‘Positive start:’ Country pubs need more to remain viable
AFTER call-outs from business owners that regional areas deserve to open ahead of their metropolitan counterparts, the premier has rewarded their hard work.
But local business owners say it still won't be enough to keep them financially viable.
Premier Anastasia Palaszczuk made the announcement less than one hour after Prime Minister Scott Morrison announced National Cabinet would enact a three-step plan to develop a COVID-safe Australia
The two special conditions for Outback Queensland residents reflects the importance of long-distance travel and of dining venues in the communities.

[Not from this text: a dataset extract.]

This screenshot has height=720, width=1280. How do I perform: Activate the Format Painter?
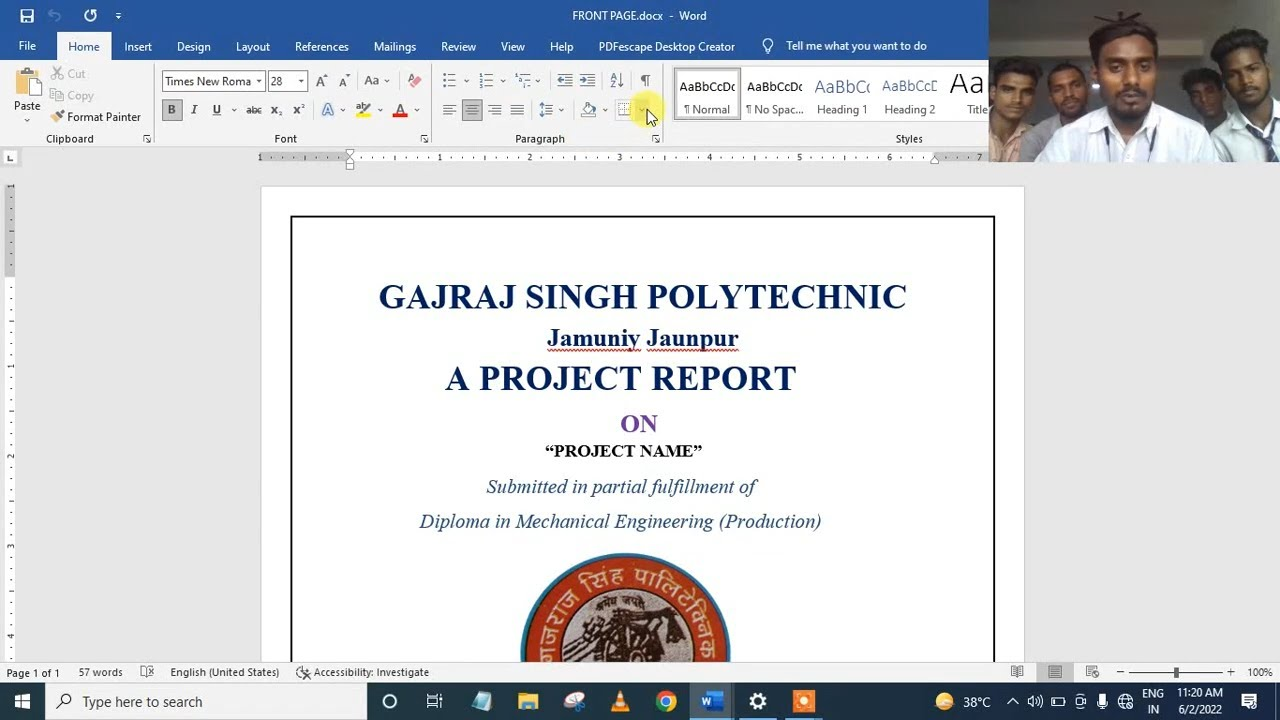coord(97,117)
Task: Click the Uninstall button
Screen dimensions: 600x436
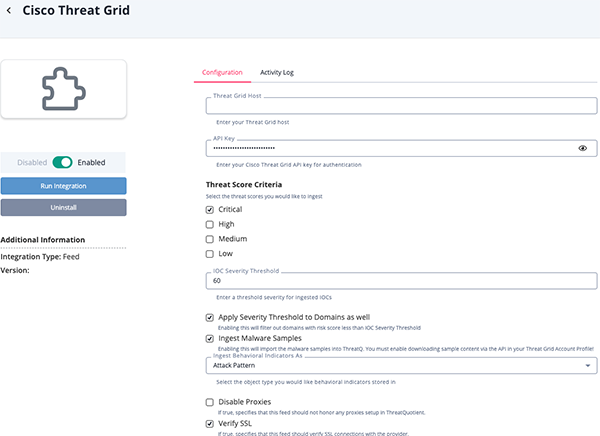Action: (63, 207)
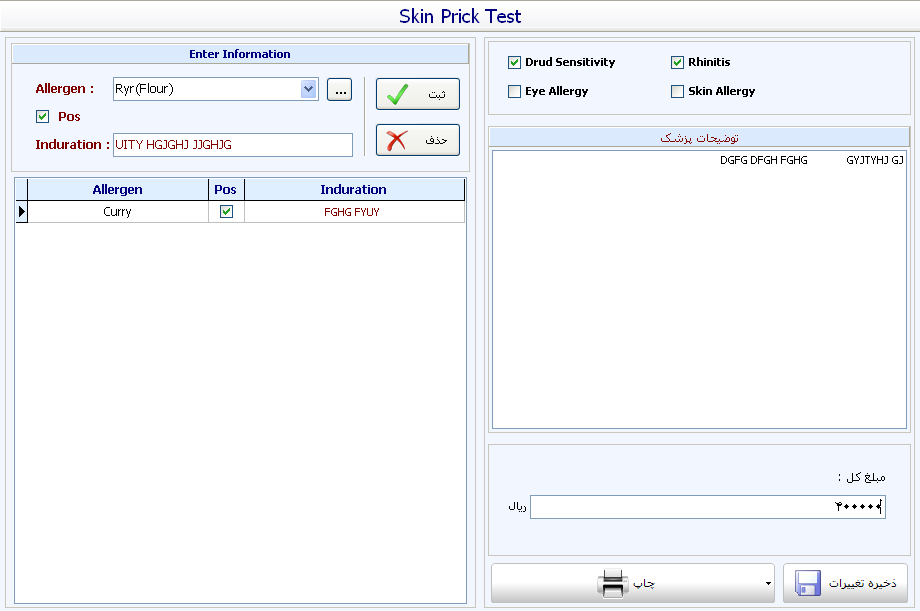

From next Saturday, pubs and restaurants in rural parts of the state will be open to seat twenty customers at a time. Those residents will also be able to travel up to 500 kilometres.
Owner of ROYAL on Ninety-nine, Justin Garvie said while the 20 people limit won't be enough to see financial benefits, it's a positive step in the right direction.
"Are 20 customers going to make a difference? It's still costing us money to stay open," he said.
"It's definitely a positive start; any extra trade we are definitely on board with.
"It doesn't mean we are going to put on a heap of extra staff, we will hopefully be able to have some more staff pick up shifts, and will just adapt as the new stages roll out."
Mr Garvie said the Royal will jump on board with the announcement and start taking bookings as of next week, as well as continuing delivery and operating the bottle shop.
"It'll be good, we'll have some people sitting in here for lunch and dinner and might have a breakfast option as well, depending on the figures and whether we can make it viable," he said.
"It's not going to make a big difference in the short term but we're on the right path and we're moving forward quicker then what we hoped.
"If we get stage one working, and there are still no cases that will allow us to move to stage two and three which will make the difference.
"The fact that Scott Morrison has announced that he will have the economy up and running again by July gives us some confidence that things should start to happen very quickly."
From 11.59pm, Friday May 15, the following will be allowed throughout the state:
Gatherings of a maximum of 10 people together in a public space
Dining at restaurants, pubs, clubs, RSLs and cafes for a maximum of ten patrons at one time as part of a gradual reopening (no bars or gaming)
Recreational travel of a radius of up to 150km from your home for day trips
Some beauty therapies and nail salons for up to ten people at one time
Re-opening of libraries, playgrounds, skate parks and outdoor gyms (maximum ten people at a time)
Wedding guests of ten people and funeral attendees of 20
Open homes and auctions with a maximum of ten people at one time
Re-opening public pools and lagoons, with a maximum of ten people at a time.
In addition, for Outback Queensland, whether there have been no COVID cases, two special concessions have been made:
Dining in at pubs and cafes will be up to 20 for locals only, reflecting the important role these venues play in connecting small outback communities; and
Recreational travel of a radius of up to 500mk reflecting the long distances in the Outback.
Mr Garvie is hoping that the trend of relaxing restrictions for regional areas earlier then the rest of the state will continue.
"The information we received is that they wouldn't look at regional towns differently but rather the state as a whole," he said.
"And obviously the message that regional towns should be treated differently has gotten through and they're looking at us in a different light which is definitely really positive."
Mr Garvie said while they have only managed to keep on around ten of their staff out of the 45, stage three of the rollout which would allow pubs to open and gatherings up to 100 people could see 20 more staff members rehired.